For each line below that includes the word "field", make a copy.

[TASK MATERIAL Boundary: Start]

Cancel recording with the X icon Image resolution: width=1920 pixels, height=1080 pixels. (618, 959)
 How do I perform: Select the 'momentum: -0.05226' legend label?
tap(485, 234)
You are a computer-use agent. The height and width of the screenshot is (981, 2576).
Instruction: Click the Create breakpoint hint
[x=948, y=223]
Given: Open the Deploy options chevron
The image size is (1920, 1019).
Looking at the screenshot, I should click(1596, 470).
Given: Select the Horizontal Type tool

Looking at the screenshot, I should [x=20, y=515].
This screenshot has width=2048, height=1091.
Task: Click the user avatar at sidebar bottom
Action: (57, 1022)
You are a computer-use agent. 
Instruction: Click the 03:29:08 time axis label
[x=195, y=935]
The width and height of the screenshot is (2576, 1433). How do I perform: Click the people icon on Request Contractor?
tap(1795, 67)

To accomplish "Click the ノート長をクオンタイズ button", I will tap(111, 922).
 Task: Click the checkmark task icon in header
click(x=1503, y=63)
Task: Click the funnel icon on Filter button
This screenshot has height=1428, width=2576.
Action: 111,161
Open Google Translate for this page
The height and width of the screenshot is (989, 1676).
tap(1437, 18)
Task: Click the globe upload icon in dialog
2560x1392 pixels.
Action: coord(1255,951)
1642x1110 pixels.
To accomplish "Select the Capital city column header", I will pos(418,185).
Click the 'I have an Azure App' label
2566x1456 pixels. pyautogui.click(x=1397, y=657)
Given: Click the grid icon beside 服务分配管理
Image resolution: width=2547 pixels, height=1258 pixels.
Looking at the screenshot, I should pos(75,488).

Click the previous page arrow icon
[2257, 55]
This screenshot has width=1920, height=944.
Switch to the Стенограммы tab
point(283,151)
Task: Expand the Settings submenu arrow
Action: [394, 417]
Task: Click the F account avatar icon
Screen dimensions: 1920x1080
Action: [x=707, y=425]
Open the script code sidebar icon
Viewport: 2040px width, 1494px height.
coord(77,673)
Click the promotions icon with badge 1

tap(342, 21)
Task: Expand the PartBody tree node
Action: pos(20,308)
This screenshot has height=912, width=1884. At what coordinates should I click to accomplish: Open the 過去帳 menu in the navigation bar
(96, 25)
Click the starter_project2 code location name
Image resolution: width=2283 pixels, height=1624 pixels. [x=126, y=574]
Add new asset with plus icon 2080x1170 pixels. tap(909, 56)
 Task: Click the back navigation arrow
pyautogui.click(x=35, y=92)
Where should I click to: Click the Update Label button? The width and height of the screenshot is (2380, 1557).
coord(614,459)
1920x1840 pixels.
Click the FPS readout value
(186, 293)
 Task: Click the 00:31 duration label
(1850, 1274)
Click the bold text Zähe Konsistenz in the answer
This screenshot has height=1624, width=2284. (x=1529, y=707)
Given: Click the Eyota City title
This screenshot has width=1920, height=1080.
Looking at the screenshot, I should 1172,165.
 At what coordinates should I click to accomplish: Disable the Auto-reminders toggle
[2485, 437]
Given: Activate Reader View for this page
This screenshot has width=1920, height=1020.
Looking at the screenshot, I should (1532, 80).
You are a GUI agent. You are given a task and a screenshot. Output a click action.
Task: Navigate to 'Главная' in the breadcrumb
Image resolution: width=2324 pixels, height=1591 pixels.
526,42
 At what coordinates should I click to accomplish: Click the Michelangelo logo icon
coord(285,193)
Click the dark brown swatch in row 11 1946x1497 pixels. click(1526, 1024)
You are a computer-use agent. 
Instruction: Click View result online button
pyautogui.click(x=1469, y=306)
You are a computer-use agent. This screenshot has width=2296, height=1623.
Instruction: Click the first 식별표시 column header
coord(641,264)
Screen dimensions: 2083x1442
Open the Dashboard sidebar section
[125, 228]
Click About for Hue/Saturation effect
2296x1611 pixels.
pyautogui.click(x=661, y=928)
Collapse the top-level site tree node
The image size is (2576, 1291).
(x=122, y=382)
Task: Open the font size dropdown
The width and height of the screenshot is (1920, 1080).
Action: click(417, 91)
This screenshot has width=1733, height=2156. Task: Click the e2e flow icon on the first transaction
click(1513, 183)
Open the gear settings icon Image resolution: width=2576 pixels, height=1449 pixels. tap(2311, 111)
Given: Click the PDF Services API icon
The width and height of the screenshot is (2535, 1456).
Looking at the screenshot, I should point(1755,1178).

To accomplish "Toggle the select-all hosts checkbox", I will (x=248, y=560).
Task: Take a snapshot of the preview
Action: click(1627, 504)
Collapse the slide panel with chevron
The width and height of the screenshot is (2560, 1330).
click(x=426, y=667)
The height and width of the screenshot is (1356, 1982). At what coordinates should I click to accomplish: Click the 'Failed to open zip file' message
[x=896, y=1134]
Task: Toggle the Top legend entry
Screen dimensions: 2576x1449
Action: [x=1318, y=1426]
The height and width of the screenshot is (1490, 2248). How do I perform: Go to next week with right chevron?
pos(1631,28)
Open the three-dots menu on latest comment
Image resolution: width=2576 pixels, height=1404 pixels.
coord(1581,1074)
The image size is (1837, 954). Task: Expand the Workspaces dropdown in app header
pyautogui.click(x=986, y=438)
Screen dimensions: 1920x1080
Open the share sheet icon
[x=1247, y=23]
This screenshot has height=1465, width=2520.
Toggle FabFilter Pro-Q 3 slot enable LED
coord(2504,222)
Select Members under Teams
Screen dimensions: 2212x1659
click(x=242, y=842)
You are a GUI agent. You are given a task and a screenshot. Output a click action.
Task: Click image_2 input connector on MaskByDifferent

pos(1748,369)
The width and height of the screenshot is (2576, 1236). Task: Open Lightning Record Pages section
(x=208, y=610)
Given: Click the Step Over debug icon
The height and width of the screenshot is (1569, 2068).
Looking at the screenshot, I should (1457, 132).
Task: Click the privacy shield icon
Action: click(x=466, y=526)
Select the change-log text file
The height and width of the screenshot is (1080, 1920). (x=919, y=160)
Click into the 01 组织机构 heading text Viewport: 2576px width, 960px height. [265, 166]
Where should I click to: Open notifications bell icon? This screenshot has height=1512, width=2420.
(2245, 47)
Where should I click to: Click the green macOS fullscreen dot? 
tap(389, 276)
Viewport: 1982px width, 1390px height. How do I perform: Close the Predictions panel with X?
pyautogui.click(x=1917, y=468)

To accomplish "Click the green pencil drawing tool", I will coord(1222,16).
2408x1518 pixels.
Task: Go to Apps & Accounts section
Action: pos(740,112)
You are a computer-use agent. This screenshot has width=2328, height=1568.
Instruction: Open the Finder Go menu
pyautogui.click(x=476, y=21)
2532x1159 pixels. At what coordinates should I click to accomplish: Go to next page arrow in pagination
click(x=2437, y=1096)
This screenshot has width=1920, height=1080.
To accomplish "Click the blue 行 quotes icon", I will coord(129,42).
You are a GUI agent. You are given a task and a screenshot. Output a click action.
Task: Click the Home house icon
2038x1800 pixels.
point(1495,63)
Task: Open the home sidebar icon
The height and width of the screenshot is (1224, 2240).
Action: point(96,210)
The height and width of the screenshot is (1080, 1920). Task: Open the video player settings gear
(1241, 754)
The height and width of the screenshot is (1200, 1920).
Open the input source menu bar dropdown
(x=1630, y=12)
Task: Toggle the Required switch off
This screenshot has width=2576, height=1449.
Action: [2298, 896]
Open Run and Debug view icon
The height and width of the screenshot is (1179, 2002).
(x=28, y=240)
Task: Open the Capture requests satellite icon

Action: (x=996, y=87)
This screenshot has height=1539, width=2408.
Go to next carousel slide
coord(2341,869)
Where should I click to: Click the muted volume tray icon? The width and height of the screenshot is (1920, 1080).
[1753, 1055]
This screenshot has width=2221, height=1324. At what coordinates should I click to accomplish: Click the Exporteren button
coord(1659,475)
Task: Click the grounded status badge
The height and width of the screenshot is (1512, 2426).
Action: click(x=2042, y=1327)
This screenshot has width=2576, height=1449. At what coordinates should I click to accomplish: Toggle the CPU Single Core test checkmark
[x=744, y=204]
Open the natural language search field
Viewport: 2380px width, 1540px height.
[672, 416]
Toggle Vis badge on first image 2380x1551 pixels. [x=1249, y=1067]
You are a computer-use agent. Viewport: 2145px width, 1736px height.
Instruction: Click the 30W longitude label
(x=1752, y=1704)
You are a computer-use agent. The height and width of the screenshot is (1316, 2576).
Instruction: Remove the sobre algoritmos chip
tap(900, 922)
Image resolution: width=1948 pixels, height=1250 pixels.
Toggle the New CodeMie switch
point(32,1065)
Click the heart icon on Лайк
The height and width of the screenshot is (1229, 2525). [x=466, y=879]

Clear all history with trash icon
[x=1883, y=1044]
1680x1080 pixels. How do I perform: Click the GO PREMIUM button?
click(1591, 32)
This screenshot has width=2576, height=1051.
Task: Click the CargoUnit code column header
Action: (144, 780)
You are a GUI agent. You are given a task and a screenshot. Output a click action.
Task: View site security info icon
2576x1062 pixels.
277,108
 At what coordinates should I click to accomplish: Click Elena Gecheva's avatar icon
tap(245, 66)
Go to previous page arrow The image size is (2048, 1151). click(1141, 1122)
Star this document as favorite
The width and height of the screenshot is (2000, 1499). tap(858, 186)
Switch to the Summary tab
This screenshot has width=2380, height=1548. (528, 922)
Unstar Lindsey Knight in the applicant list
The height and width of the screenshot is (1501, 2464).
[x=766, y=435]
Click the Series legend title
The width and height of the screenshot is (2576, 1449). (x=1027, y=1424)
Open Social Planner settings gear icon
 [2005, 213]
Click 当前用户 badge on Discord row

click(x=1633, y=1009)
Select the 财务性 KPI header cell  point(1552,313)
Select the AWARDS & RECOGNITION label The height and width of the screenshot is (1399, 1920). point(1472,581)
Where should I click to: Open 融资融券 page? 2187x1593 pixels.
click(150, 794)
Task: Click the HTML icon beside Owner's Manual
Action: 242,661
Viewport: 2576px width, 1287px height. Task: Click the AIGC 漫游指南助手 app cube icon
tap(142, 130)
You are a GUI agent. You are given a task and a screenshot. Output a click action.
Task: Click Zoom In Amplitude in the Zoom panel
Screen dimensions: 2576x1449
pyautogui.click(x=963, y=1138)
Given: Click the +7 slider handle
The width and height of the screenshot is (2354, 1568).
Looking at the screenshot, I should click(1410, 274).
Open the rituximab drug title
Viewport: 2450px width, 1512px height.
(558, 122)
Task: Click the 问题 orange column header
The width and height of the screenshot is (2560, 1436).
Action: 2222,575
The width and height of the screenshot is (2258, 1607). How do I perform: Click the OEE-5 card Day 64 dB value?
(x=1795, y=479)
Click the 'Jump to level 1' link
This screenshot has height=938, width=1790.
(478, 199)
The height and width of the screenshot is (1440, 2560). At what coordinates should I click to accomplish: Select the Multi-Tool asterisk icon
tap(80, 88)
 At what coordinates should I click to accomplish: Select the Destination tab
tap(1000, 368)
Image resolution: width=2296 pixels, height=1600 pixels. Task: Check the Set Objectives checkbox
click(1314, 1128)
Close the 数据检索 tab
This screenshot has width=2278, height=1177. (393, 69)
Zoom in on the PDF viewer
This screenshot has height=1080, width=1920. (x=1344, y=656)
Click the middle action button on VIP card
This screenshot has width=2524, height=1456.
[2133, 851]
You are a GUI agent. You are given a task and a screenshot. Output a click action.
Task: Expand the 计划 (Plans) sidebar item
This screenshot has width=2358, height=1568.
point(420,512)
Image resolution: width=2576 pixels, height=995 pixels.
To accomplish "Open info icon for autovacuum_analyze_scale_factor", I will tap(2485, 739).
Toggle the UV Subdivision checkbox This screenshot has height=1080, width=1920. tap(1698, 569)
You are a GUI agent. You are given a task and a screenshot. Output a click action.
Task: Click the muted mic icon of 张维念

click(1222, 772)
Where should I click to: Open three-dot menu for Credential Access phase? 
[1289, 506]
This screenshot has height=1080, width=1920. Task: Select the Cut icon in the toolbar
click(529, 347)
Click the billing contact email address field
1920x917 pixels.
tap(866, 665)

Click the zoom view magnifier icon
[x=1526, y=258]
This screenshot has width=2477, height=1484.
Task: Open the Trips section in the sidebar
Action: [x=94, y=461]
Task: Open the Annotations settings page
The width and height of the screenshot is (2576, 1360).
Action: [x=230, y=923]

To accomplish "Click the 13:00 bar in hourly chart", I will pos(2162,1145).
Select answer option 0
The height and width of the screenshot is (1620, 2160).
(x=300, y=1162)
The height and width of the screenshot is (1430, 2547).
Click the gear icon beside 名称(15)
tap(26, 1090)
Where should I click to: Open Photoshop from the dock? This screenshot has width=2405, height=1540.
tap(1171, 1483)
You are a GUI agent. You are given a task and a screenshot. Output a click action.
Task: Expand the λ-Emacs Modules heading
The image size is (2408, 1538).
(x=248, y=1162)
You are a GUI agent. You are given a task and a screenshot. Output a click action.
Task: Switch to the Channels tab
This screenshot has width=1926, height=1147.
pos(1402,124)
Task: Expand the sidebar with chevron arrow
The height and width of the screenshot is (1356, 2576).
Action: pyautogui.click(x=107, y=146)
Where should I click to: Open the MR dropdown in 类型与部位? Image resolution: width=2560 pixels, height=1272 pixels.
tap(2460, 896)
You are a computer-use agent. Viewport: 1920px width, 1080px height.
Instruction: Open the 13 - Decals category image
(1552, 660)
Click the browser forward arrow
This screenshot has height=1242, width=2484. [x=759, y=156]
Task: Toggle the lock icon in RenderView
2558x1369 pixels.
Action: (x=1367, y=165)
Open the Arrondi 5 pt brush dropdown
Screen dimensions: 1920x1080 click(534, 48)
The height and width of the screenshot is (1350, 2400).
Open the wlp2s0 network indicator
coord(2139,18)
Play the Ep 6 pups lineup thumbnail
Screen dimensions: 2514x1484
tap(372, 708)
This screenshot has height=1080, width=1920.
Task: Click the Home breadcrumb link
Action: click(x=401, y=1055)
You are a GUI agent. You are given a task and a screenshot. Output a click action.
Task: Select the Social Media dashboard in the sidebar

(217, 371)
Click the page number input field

[TASK MATERIAL Boundary: End]

▶ RESPONSE:
Open the natural language search field
Click the billing contact email address field
Click the page number input field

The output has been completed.